I still made a few beads and cooled them in the annealing bubble I use for demos.  Small beads for my own use that I won't care if they break.  I've got more of the glass I used to make them and will be able to if they don't hold up.  I just had to make something.  More glassy posts when the part arrives.

Moving In

No pictures today, just a quick post to rejoice in finally having a computer again after the move.  We're mostly in, only one more trip should do it.  Hopefully I get my studio set up today and all the glass unpacked.  The new studio has lots of natural light which should make telling colors apart easier.  I really need to make something today - starting to go through glass withdrawal in a big way.

Wednesday, April 18, 2012

Color Testing Revisited

 I'm getting ready to move and thought I'd talk about a few things I've been working on before I have to pack up my shop.  The above beads were made with a frit blend from Devardi called waterlilies, on CiM stoneground that had been covered with silver foil which was melted in.  I love how the etching brought out the pinks and the droplets of silver.  On just plain white, below, the frit is pretty, like a summer meadow, I think, but I like it better on the silver and brown.

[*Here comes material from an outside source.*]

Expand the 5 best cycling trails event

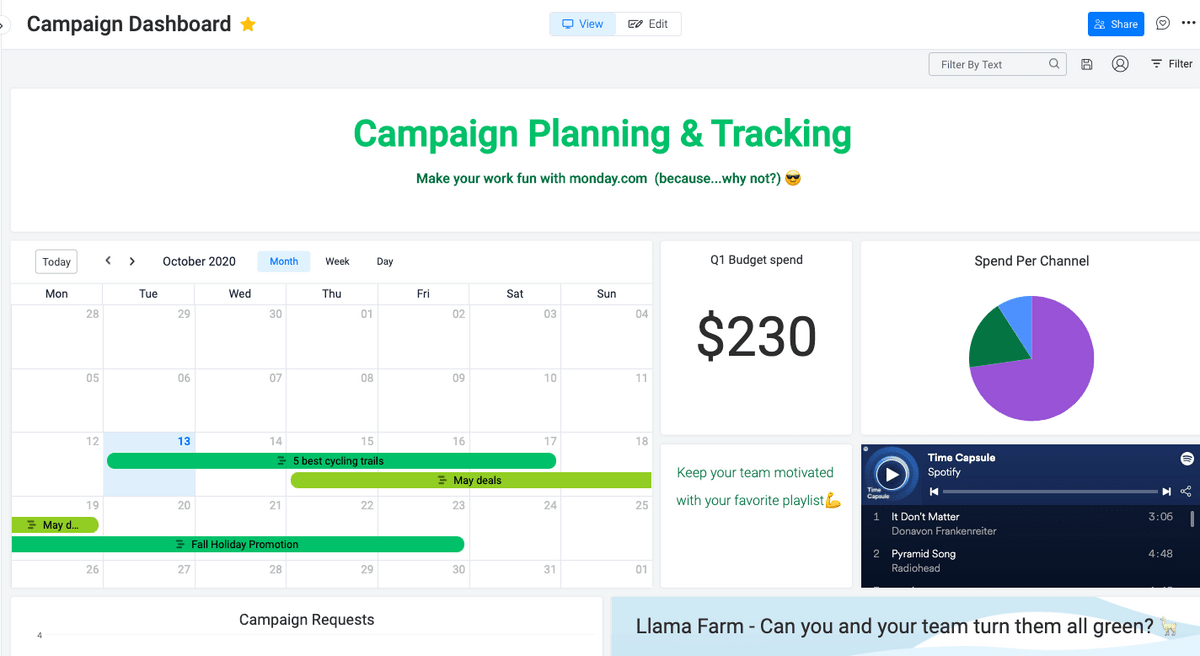tap(331, 461)
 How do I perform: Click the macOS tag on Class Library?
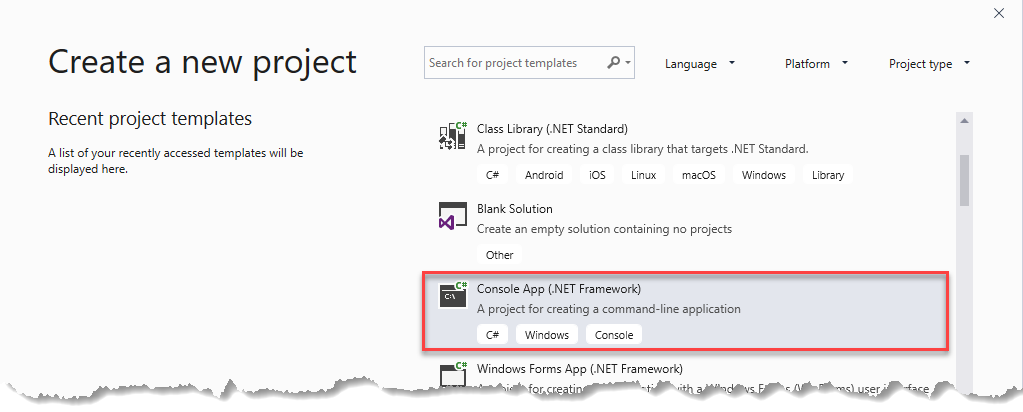[x=699, y=175]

 I picked up some Devardi Aurora frit as well, above on the NW and SE beads over CiM crocus, and below over copper green.  I really like the way it looks on copper green and have made a set of it, this time getting them all round.  I did do a set on white, where the true colors show up.  It is a pleasing blend of purple, lavender, and greens.

The last color I tested was CiM indigo, a limited run.  For all the world it looks black and may as well be.  The above are hollow beads and you can just about make out the white ribbon stringing them together.  Not sure how I'll use this yet.  I'm thinking of making it into twisties or filigrana and making hollows and/or ruffles with it.

Monday, April 16, 2012

Now This Ticks Me Off

 I've been on a rainbow kick lately and devoted a lot of time and energy into this set.  Some of the beads originally came out the wrong size and I had to remake them, yada yada yada.  Looks good, right.

Not so fast.  It was only after I cleaned them and was getting ready to photograph them that I noticed.  They had touched in the kiln and I got glass transfer.  Profanity ensued.

Monday, April 9, 2012

Effetre Metallic Black vs. Dark Silver Plum

 I made this set last month and was very happy with the way it turned out.  The only glass used was Effetre metallic black and while I loved the way the beads looked, metallic black is a pain to work with.  For one thing it is ridiculously expensive, and while that is a consideration, for me it wasn't the main one.  The biggest problem was that it is an Italian black.  It pops and boils, and the matte metallic coatings forms so fast on my low heat little hothead that it was nearly impossible to fuse the raised decoration on.

I decided to try Effetre dark silver plum instead, which is slightly less expensive but more importantly, not at all a pain to work with.  Quite the opposite.  It melts like butter, doesn't go shooting rod ends all over the table, doesn't boil or spark and develops a metallic shine when I want it to and not before.  I used the machine made version because I seem to have gone senile and ordered it twice in a row last year and have lots of it.  There is a difference between how the machine made version reacts in the flame and how the handmade one does but it is more readily apparent with dual fuel torches.  On the hothead, it forms a matte luster easily.
Side by side, the difference between the 2 sets is pretty clear.  The black set is black and the DSP set is, well, plum.  The black set has a more rainbow kind of luster and while the plum set does have tones of teal and gold in real life they don't show up to the camera at all.  I chose these pictures because they highlight the differences.

Here the difference isn't so obvious.  I like how these turned out and if I decide to do a similar set I'll use DSP again.  The metallic black might work for stringer or shards but for  a whole bead with raised decoration it's too much of a good thing.